Осторожно крадется Зеленков, прислушиваясь к дыханию противника.
– Кря-кря! – раздается в тиши – толпа теперь напряженно молчит. Кошлаков кидается по слуху, но Зеленков уже отошел, и удары плетью сыплются по воздуху. А за самой спиной опять трещат щепочки – «кря-кря!». Новая попытка и новая неудача. Зеленков ходит, осторожно поднимая ноги и едва ими переступая, боясь зацепить за веревку противника. Но, не видя ничего с завязанными глазами, он подходит чуть не вплотную к Кошлакову и слушает у самой спины партнера, Кошлаков затаил дыхание. В толпе легкий смех; шиканье водворяет тишину. «Кря-кря», – робко, неуверенно и несмело крякает Зеленков, Кошлаков обрушивается на него всей тяжестью, оба падают и начинается потасовка. Из толпы подбегают казаки и развязывают обоим глаза. В толпе идут долго разговоры про игру.
– Слух надо особенный – дыхание слушать и соображать.
– Мешают! Толпа-то – тыща человек! Где же услыхать-то.
– У кого уши хороши, услышит.
– Так это надо лошадиные ухи-то иметь.
– Ну, сказал тоже! И лошадь в такой толпе не разберет!
– Ну-ка, братцы, песню новую!
– Гей, кто песни играет, выходи – его благородие заводить будет.
Живо появились песенники и стали в круг около сотника.

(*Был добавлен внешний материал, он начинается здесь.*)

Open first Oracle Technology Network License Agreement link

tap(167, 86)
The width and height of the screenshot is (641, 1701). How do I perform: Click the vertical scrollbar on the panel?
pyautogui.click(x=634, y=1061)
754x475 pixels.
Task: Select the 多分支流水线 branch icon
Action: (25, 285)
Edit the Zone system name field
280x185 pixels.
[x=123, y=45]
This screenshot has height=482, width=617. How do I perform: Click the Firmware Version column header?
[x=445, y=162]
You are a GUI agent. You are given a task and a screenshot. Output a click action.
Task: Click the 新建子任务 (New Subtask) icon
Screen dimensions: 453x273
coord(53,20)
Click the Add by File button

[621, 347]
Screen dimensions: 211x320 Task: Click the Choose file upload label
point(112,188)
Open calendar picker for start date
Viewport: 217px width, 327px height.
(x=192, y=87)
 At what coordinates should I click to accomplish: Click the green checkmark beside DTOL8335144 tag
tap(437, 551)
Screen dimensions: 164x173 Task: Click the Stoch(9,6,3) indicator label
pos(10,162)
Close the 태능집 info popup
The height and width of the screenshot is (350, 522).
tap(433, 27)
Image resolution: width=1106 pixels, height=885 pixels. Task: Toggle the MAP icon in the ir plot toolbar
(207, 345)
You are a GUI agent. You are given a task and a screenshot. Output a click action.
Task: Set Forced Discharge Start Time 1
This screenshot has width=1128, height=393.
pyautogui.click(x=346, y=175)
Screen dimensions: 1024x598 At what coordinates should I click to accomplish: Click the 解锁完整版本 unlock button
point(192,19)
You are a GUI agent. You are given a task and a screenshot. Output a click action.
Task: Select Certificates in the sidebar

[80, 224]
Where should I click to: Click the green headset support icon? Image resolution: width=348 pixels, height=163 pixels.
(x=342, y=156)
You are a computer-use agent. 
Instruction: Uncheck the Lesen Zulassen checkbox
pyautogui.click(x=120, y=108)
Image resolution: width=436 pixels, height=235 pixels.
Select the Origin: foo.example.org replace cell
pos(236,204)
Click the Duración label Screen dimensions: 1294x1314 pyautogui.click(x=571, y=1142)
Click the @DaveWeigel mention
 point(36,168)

– Ну, слушайте, ребятеж, и запоминайте – новая. – И сотник нежным тенорком запел:
И как ни в чем не бывало под теплым июньским солнцем раздалась казачья песня, новосложенная, примененная к новым обстоятельствам. И никто из этих высоких чубастых людей и не думал, что там за лесочком, что чуть синеет вдали, растянулась цепь аванпостов, что блещут там копья казачьи и нет-нет пронесется протяжное «Слушай…» А за этой цепью идет пустое, мертвое пространство и что там такое за ним, за той деревенькой, что чернеет на косогоре, за блестящим изгибом реки…
Знают это одни только казачьи партии, что днем и ночью рыщут вблизи неприятеля, что не раз видали роскошно одетого короля неаполитанского с блестящей свитой, в числе которой были мамелюк и арап, проносящегося вдоль французских аванпостов.
И какое дело теперь казакам, что генерал Зайончковский сводит кавалерию польскую к берегу, что быстро готовят понтоны и мосты, вот-вот наведут, что не сегодня завтра обрушится двухсотсорокатысячная армия Наполеона на русских и первым, кто примет ее удары, кто прольет свою кровь, будут они, казаки.